Few people outside of the Lakers organization can appreciate Kobe Bryant as much as San Antonio Spurs coach Gregg Popovich.

After facing each other in nine playoff series over the past 20 years, Popovich got an even closer look at his longtime foe when coaching him in the All-Star Game last week.

During a practice, Popovich guarded Bryant and called foul on some of his tactics.

“He got competitive and he elbowed me so he could get by me, because I’m so quick (that) I was staying in front of him,” Popovich laughed before Friday’s game between the Lakers and Spurs. “He’s a slow, old dog and I’m quick, so the only way he could get around me was to cheat. So he raised that elbow up.”

But that’s not how Bryant remembers it.

“I can handle his quickness just fine,” he said postgame. “I just felt like throwing an elbow at him.”
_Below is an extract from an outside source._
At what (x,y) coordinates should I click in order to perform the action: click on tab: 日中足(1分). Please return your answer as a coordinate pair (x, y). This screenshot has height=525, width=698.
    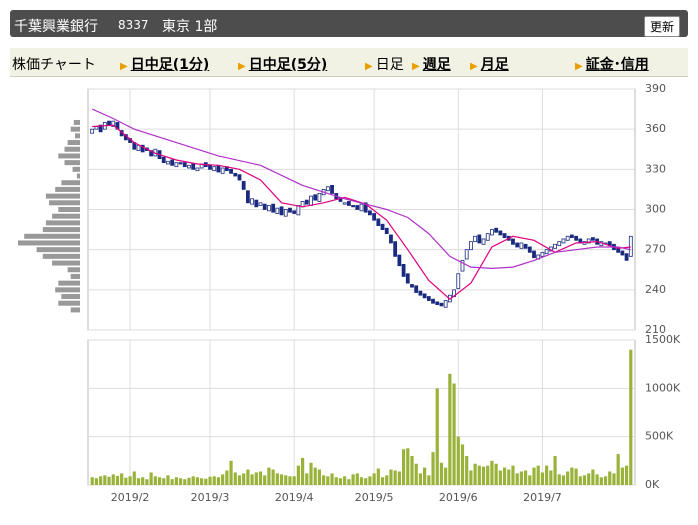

Despite the playful barbs exchanged, the relationship between the league’s third-highest scorer and eighth-winningest coach is clearly built upon mutual respect.

When the Lakers visited San Antonio on Feb. 6, Bryant caught fire and scored 16 third-quarter points to help the Lakers take a late lead in the following period.

Said Popovich: “With every (shot) I almost giggled and elbowed (assistant coaches) Ettore Messina or Ime Udoka on the side and say, ‘Check it out. He’s still got those moments when he does it.’”

Bryant’s display was so compelling that Popovich had to consciously keep himself locked into the game.

“He was taking the game over and I was having fun watching, kind of like the way you would do with Michael (Jordan) when he would play,” he said. “If you weren’t careful, you’d stop coaching and you’d just start watching because they were so incredible.”

Despite his respect for Bryant, Popovich expressed relief in not having to face Bryant again. He called preparing for the 18-time All-Star “a lot scarier” than vice-versa, saying “there’s really no defense” for his ability to rise up for a jumper over any type of coverage thrown at him.

“The final fear was, even if we did that, he’s gonna rise up and still get that shot off,” Popovich said. “And he did that against a lot of people, including us many times.”